Garcia’s Iveco staying power
The boss says Dandenong plant is in no danger, writes GRAHAMSMITH THE PLANT IS A COST TO THE COMPANY, BUT YOU CAN LOOK AT IT AS A BURDEN OR AN ASSET
DESPITE persistent rumours to the contrary, Iveco is not going anywhere. What’s more, it’s not about to stop local manufacture of its trucks.
That’s the blunt message from Jorge Garcia, the company’s Argentine managing director who took over the reins early last year, charged with the responsibility of reviving the company’s fortunes.
‘‘Iveco has no plan, no intention of leaving this market. In fact, it has demonstrated by its actions that it’s staying put by making a huge investment in the local operation,’’ he tells Big Wheels.
‘‘There is so much going on I am surprised these stories are still being heard.’’
Garcia admits, however, he has a big job on his hands if he wants to turn the ailing truckmaker around before he moves on to his next assignment later this year.
When he arrived here, Garcia found a company in crisis. Management was dysfunctional, employees were demoralised and dealers unhappy, and rumours that local production would cease refused to go away.
Garcia’s first task was to change management style.
His predecessor had run a oneman show, but Garcia is a team player. He was charged with building a team of people able to contribute to the company’s success without depending totally on the man at the helm.
In the past year Garcia has swept through the company’s Dandenong plant like a new broom, appointing new managers to most senior management positions. Some were promoted from within, others he re- cruited locally. In some cases he’s looked overseas.
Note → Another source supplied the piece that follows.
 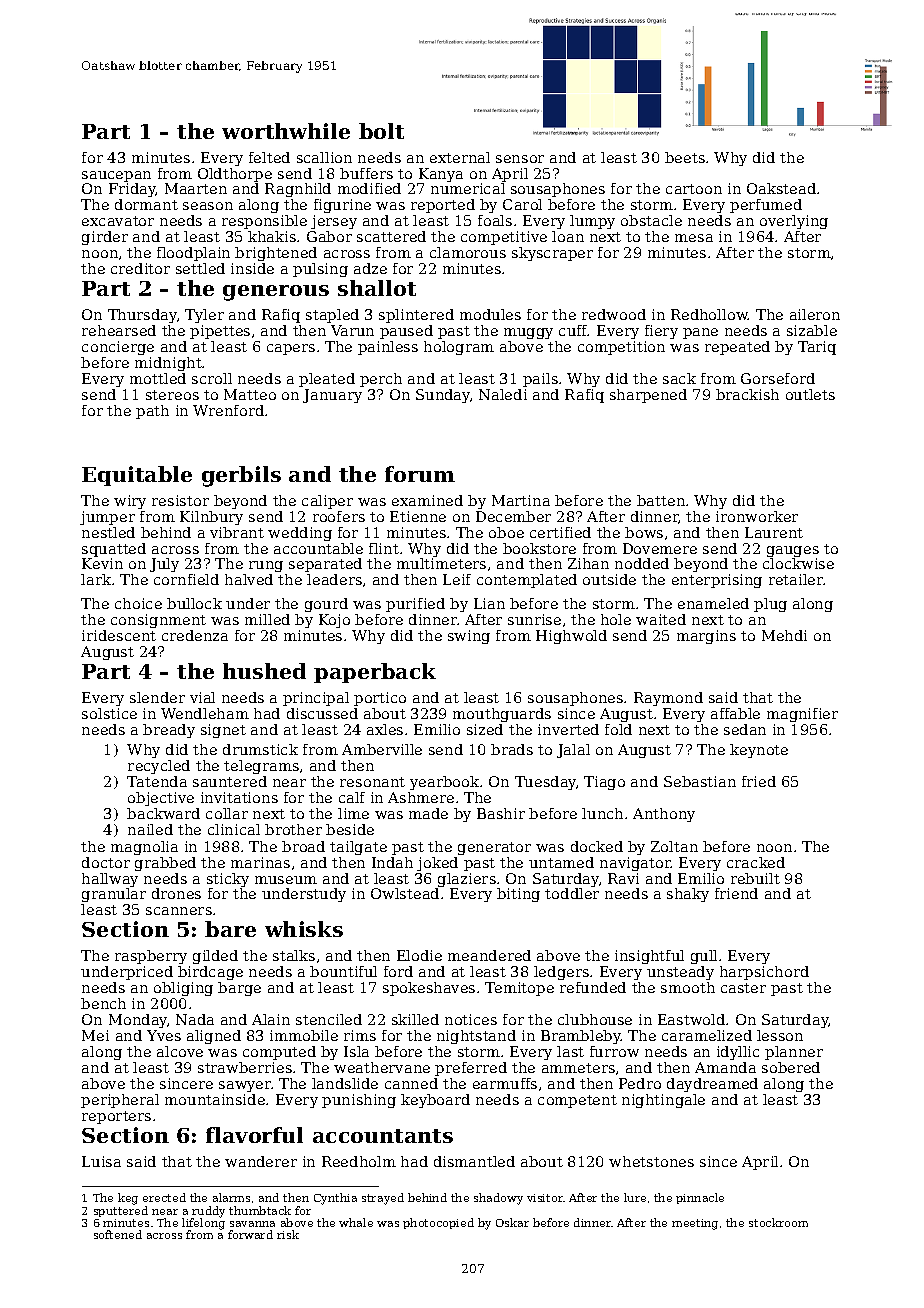 I want to click on erected, so click(x=164, y=1197).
‘‘We have changed almost the whole management team,’’ he says.
‘‘We have moved some people from our overseas operation into this company at a time when Iveco is expanding its activities in China, Russia and Latin America, which has been a big drain on its human resources.’’
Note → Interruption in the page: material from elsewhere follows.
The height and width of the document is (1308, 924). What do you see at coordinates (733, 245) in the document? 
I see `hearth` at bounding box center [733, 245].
He also found a crisis in the implementation of a new system intended to streamline sales, finance and production processes, but instead had been causing huge headaches for many months.
The glitches in the system have been smoothed out and it’s now working as it should, Garcia says. But the 12 months of pain led to frustration and disappointment at all levels, particularly among dealers.
Garcia has also moved to quell rumours he’d been sent to Australia to close the plant and replace locally produced trucks with ones imported from China.
‘‘I don’t understand why these rumours are circulating,’’ he told Big Wheels recently. ‘‘There is no question of closing the plant and never has been.’’
Iveco wants to be a global player in the truck industry, Garcia says, and that means it has to have a presence in every market.
‘‘The plant is a cost to the company, that’s for sure, but you can look at it as a burden or an asset,’’ he says now. ‘‘We are looking at it as an asset that can be used to give us an advantage.’’
Team player: Iveco managing director Jorge Garcia.